# EXERCISE A:
Rewrite the part of the passage on program transformation that opens with the words "Understanding existing systems" and closes with "task at hand.", changing "code visualisers" to "code viewers".

# PASSAGE PROVIDED:
-- Start --

In this paper we will look at how diferent translations of the same input programs can influence the transformation process. Specifically we will use a set of MicroJava bytecode programs and diferent combinations of switches in our translation tool. While the results are obtained from a single process and samples, some of the conclusions should be applicable to other processes interested in making programs more readable.

The rest of the paper is organised as follows. Section 2 show a brief overview of related work. Section 3 shows the main comparisons of the variants of the translated programs: the metrics of these translations; the metrics of final transformed programs; the executions times; the numbers of transformations selected and tried. In Section 4 we briefly show what are the results that can be achieved with the best switches selected. Finally, conclusions are given in Section 5.

2. Related Work

Understanding existing systems can be a hard task, but is also very crucial for regular maintenance, adding new features, or complete reengineering. Some of the simpler tools types that help in these actions are code visualisers and browsers, these days common in some form in most IDEs [4]. More advanced tools allow customisation and adaptability to the task at hand.

Automating the processes can reduce the work load for developers. Specifically when the inputs are low-level programs the task is much harder for the developers. Tools such as decompilers try to reassemble the original high-level structures. While they can be very good with some inputs, they often rely on knowing the compiler being used and its specific techniques. Working with assembly code is notoriously hard, due to the many optimisation techniques used by compilers [5][6][7]. Even more abstract run-times, with much more data preserved, such as Java bytecode can not be reliably decompiled in general, with some reports assessing even the best decompilers to work at about 80% of the time [8].

In general, program transformations can be considered any actions that take a program as an input and give a diferent program as the output. Most systems are interested in special types of transformations. For instance, many helper tools have catalogues of refactoring transformations, such as inline procedures, extract procedure, introduce constants, etc. Some systems are designed around the idea of meta-programming, writing systems that are meant to help build systems, such as Rascal [9]. One class of transformations are semantics-preserving, which allow for changes in the structure of the code, while retaining all the functionality. These are especially useful for comprehension, since they can be used to find a more understandable version of the program.

2.1. FermaT/WSL

FermaT is a program transformation system, the current implementation of WSL language [10]. It is designed for software maintenance tasks, and among other things contains a large catalogue of semantics-preserving transformations. It was successfully used to automatically restructure industrial assembly projects (sometimes millions of lines) into maintainable C or COBOL code.

FermaT comes with several metrics built-in. In later sections these will be used to evaluate the input and output programs at various stages: McCabe’s cyclomatic and essential complexity; number of statements; control flow and data flow ; size of the abstract syntax tree generated; and ifnally structure, a custom weighted metric in WSL representing the complexity of structures in the program [11].

3. Comparison of Translation Variants

This section presents the main experiments and results of the paper. The input programs are MicroJava bytecode, and the end results of the Hill Climbing in Fermat (HCF) process are highlevel versions of these programs in the WSL language. WSL is also used for the intermediate representations and is the one that is used for transformations.

-- End --

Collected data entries
-- Start --

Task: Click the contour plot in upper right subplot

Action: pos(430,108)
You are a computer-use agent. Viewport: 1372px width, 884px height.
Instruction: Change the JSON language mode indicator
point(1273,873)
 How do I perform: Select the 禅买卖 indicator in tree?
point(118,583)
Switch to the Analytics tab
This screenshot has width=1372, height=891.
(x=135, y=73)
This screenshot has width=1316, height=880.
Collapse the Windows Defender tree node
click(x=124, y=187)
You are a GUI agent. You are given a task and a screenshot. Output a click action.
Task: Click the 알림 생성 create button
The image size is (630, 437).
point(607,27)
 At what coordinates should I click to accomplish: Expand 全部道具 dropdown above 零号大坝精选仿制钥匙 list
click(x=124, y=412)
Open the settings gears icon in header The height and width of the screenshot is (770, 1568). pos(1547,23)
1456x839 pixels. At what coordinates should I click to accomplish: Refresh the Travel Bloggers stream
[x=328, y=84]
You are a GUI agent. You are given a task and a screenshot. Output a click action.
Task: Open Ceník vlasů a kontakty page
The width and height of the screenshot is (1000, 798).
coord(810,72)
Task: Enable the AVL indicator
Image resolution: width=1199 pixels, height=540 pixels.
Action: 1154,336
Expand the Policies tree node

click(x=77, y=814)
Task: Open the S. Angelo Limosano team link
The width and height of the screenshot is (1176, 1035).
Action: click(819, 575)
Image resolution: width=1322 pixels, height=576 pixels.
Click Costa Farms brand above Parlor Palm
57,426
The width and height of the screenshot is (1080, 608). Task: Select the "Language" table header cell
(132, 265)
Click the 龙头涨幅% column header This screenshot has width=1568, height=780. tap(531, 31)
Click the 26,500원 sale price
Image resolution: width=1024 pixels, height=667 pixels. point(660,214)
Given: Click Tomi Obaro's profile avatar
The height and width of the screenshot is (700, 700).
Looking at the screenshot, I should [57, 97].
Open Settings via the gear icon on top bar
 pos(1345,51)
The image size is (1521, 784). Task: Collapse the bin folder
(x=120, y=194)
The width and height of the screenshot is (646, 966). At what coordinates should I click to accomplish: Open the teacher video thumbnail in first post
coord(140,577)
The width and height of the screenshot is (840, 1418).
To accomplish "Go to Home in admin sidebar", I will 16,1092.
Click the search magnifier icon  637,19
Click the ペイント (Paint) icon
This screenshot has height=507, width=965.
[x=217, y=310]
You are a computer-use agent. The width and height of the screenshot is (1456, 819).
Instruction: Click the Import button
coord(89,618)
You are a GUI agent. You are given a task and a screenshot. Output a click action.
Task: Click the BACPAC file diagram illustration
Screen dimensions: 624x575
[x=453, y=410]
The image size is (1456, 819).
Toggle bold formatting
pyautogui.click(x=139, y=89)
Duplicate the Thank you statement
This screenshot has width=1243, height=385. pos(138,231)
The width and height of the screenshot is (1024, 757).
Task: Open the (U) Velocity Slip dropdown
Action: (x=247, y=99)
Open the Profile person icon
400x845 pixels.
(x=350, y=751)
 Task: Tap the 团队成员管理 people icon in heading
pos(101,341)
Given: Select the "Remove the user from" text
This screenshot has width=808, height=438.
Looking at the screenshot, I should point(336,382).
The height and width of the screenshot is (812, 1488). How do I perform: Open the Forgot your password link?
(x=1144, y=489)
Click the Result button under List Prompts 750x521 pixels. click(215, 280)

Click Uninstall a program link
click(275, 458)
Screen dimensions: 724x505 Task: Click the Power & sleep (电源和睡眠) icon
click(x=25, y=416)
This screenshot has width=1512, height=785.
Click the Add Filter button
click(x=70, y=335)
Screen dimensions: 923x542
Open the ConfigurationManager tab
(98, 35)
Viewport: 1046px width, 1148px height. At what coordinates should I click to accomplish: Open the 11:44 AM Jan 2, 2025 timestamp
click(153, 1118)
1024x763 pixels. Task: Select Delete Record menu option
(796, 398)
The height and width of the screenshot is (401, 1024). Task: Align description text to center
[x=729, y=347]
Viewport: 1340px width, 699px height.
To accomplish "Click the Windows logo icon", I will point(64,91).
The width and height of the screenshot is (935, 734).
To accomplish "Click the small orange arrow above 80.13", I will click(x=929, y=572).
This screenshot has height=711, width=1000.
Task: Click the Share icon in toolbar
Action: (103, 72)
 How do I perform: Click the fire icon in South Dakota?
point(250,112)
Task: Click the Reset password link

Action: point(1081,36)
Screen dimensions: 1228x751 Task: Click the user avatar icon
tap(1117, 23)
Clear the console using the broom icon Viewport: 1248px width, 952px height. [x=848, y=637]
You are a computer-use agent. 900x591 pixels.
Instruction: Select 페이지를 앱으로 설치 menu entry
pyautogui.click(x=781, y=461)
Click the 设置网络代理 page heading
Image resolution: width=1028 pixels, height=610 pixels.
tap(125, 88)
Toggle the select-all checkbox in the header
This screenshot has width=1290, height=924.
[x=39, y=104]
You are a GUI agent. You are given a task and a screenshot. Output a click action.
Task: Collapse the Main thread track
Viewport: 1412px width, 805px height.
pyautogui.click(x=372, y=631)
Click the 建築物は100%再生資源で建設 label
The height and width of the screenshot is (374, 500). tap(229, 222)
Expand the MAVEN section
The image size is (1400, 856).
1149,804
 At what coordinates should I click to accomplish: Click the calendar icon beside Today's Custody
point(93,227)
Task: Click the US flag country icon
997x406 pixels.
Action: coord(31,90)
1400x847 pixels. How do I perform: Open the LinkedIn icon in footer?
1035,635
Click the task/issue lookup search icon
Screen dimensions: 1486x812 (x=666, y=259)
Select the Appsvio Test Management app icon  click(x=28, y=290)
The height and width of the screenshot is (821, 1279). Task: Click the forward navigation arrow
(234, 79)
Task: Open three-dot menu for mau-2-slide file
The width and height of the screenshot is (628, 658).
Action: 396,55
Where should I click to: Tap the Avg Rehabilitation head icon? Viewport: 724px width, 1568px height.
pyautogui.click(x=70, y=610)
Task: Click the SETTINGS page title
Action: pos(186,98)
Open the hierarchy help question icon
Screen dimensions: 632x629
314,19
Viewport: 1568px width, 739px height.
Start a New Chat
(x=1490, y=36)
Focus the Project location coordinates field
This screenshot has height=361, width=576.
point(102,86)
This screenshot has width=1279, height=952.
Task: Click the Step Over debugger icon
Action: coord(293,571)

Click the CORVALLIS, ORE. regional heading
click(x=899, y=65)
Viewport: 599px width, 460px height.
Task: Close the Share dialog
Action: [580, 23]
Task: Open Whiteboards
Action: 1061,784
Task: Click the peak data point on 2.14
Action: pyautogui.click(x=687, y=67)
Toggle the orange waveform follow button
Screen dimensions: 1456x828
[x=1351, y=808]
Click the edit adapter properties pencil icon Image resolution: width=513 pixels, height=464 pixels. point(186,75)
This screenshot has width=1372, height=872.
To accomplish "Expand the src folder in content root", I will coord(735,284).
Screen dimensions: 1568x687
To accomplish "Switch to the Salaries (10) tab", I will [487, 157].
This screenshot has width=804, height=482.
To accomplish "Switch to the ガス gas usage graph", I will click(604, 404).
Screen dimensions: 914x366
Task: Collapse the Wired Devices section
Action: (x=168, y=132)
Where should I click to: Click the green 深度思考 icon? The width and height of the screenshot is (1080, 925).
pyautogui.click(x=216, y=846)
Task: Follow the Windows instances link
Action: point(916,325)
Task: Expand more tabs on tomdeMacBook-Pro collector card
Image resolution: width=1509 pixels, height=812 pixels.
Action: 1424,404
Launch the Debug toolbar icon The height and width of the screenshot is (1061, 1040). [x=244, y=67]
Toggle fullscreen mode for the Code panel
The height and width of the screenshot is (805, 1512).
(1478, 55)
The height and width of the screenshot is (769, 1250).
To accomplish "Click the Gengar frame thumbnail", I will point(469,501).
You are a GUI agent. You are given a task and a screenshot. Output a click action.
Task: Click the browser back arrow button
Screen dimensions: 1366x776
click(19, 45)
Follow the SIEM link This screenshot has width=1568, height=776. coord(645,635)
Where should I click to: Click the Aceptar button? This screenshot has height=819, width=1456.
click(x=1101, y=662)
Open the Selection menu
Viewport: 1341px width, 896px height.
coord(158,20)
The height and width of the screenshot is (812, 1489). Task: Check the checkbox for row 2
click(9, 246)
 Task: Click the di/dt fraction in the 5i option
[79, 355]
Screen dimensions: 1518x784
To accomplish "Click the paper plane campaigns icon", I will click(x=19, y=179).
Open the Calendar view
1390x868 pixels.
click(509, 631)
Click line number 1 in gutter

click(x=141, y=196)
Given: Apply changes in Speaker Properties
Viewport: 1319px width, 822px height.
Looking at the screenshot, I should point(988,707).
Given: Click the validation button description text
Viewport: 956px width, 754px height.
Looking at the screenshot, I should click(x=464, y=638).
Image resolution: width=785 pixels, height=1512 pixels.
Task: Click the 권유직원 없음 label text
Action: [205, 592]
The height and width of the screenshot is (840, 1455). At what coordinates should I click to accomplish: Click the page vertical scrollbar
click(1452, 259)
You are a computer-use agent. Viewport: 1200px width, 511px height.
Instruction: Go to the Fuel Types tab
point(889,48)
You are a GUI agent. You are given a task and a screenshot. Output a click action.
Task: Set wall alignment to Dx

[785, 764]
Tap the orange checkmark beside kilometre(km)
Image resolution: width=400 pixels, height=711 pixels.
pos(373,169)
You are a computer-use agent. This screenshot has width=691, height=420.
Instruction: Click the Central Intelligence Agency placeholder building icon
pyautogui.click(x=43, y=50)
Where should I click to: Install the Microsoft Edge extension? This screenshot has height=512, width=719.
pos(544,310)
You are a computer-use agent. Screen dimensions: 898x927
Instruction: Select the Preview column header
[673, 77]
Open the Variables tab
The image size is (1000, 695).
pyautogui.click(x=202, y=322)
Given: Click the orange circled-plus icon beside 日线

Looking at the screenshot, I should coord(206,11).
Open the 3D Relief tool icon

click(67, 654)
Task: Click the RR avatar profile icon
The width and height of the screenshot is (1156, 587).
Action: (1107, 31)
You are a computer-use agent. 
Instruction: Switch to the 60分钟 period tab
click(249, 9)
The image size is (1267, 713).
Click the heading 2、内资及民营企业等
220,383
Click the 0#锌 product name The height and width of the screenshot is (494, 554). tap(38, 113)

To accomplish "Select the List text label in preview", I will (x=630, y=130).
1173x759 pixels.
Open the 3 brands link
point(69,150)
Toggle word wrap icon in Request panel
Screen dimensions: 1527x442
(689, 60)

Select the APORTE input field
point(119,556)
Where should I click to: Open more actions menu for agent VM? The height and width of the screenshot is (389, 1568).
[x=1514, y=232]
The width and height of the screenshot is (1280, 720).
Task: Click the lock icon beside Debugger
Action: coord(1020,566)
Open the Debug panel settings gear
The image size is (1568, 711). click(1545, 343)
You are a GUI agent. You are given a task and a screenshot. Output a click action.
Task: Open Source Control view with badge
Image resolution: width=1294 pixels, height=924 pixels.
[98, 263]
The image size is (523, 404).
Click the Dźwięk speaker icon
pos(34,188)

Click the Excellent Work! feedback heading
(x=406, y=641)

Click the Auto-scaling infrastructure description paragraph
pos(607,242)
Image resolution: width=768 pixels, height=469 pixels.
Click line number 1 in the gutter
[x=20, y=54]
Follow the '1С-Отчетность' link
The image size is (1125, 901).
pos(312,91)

-- End --

# EXERCISE B:
Return, unaltered, the part of the records that opens with the line containing "Screen dimensions: 724x505" and closes with the line containing "[x=729, y=347]".

# COMPLETE RESPONSE A:
Understanding existing systems can be a hard task, but is also very crucial for regular maintenance, adding new features, or complete reengineering. Some of the simpler tools types that help in these actions are code viewers and browsers, these days common in some form in most IDEs [4]. More advanced tools allow customisation and adaptability to the task at hand.

# COMPLETE RESPONSE B:
Screen dimensions: 724x505 Task: Click the Power & sleep (电源和睡眠) icon
click(x=25, y=416)
This screenshot has width=1512, height=785.
Click the Add Filter button
click(x=70, y=335)
Screen dimensions: 923x542
Open the ConfigurationManager tab
(98, 35)
Viewport: 1046px width, 1148px height. At what coordinates should I click to accomplish: Open the 11:44 AM Jan 2, 2025 timestamp
click(153, 1118)
1024x763 pixels. Task: Select Delete Record menu option
(796, 398)
The height and width of the screenshot is (401, 1024). Task: Align description text to center
[x=729, y=347]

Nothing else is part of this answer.